After months of pressure from her boss, Kelly dug out her notes from her meeting with HR and sent a letter to both HR and her superior outlining what had been arranged. Nothing more was said on this topic, but Kelly was ordered to numerous early morning meetings that were irrelevant to her. She ended up staying later, sometimes until midnight, to complete her work and was shut down whenever she offered options. “I felt absolutely humiliated,” she says. “I was being treated like a little child. There were days I cried all the way home.”
One day Kelly lamented her current work situation to a former boss over lunch. He looked at Kelly and told her, “You are being bullied.”
“It was one of those a-ha moments,” says Kelly. “I was able to step out of my workplace environment and look at what was going on as an observer.” Kelly could see the intimidation, fear tactics, shaming and silencing – the bullying.
Bullies, bullies everywhere
Adult bullying takes place at the park, in parent committees and kids’ sporting events; among people in volunteer and peer groups; and even in families. Examples of outright physical bullying among adults include Stewart Ferguson of Pakenham, Ont., near Ottawa, who was sentenced in 2005 to 18 months probation for shoving a referee into a door frame after his son was thrown out of a minor league hockey game.
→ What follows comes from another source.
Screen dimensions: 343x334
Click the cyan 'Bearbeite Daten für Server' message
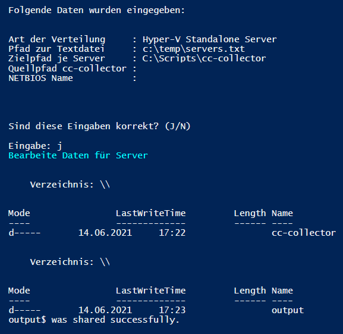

But more often adult bullying is emotional.
According to the International Labour Organization, physical and emotional violence is one of the most serious issues facing the workplace today because the psychological wounds can run deep. The Commission des normes du travail, which enforces labour standards in Quebec, has conducted surveys that show up to one in 10 workers in that province have been the subject of harmful bullying, intimidation or belittlement by a boss or coworker.